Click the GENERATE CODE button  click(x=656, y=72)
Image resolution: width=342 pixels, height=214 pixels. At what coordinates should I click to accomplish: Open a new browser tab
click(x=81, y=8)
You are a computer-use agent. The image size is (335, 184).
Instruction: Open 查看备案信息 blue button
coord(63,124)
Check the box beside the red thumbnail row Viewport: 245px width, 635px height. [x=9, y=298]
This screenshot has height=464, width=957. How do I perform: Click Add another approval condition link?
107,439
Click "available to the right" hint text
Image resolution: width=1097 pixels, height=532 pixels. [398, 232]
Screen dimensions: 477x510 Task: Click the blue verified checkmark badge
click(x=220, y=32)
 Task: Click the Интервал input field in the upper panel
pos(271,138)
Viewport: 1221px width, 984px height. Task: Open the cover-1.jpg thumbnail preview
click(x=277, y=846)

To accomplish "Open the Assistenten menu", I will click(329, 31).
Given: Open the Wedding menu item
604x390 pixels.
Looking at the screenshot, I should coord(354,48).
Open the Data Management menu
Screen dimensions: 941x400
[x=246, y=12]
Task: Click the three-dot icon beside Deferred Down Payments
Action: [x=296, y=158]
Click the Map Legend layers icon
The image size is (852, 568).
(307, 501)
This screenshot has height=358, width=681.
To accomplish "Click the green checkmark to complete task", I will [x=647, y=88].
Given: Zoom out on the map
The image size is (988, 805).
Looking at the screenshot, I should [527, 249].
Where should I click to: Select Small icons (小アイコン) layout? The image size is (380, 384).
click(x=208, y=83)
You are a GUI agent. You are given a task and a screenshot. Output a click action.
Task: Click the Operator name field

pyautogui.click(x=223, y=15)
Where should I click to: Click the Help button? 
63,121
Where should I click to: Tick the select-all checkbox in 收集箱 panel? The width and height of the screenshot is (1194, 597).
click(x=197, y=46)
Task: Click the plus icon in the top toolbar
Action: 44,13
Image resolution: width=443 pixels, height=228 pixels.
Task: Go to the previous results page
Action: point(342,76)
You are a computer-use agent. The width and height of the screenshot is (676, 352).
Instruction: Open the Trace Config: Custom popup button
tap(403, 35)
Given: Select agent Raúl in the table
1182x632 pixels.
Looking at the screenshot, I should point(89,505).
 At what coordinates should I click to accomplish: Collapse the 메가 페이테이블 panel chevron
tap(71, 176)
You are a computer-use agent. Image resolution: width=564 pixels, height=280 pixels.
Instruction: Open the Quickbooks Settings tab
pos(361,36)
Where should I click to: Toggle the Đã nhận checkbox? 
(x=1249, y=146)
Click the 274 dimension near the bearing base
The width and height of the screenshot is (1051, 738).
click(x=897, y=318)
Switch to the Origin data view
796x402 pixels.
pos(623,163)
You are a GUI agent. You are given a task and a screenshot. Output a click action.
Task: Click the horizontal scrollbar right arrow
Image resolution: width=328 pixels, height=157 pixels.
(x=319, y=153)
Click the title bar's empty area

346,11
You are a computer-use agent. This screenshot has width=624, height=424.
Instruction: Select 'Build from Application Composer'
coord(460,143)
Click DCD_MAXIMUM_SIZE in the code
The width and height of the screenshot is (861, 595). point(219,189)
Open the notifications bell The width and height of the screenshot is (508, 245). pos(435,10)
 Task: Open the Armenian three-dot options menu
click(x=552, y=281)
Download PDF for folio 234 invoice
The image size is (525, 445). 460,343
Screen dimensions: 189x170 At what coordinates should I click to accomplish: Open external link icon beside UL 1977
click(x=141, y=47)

**What to produce**
Retype the lines of the listing from the line containing "This screenshot has height=464, width=957." through the line containing "tap(403, 35)", both included, keeping every character the same.

**Final result**
This screenshot has height=464, width=957. How do I perform: Click Add another approval condition link?
107,439
Click "available to the right" hint text
Image resolution: width=1097 pixels, height=532 pixels. [398, 232]
Screen dimensions: 477x510 Task: Click the blue verified checkmark badge
click(x=220, y=32)
 Task: Click the Интервал input field in the upper panel
pos(271,138)
Viewport: 1221px width, 984px height. Task: Open the cover-1.jpg thumbnail preview
click(x=277, y=846)

To accomplish "Open the Assistenten menu", I will click(329, 31).
Given: Open the Wedding menu item
604x390 pixels.
Looking at the screenshot, I should coord(354,48).
Open the Data Management menu
Screen dimensions: 941x400
[x=246, y=12]
Task: Click the three-dot icon beside Deferred Down Payments
Action: [x=296, y=158]
Click the Map Legend layers icon
The image size is (852, 568).
(307, 501)
This screenshot has height=358, width=681.
To accomplish "Click the green checkmark to complete task", I will [x=647, y=88].
Given: Zoom out on the map
The image size is (988, 805).
Looking at the screenshot, I should [527, 249].
Where should I click to: Select Small icons (小アイコン) layout? The image size is (380, 384).
click(x=208, y=83)
You are a GUI agent. You are given a task and a screenshot. Output a click action.
Task: Click the Operator name field

pyautogui.click(x=223, y=15)
Where should I click to: Click the Help button? 
63,121
Where should I click to: Tick the select-all checkbox in 收集箱 panel? The width and height of the screenshot is (1194, 597).
click(x=197, y=46)
Task: Click the plus icon in the top toolbar
Action: 44,13
Image resolution: width=443 pixels, height=228 pixels.
Task: Go to the previous results page
Action: point(342,76)
You are a computer-use agent. The width and height of the screenshot is (676, 352).
Instruction: Open the Trace Config: Custom popup button
tap(403, 35)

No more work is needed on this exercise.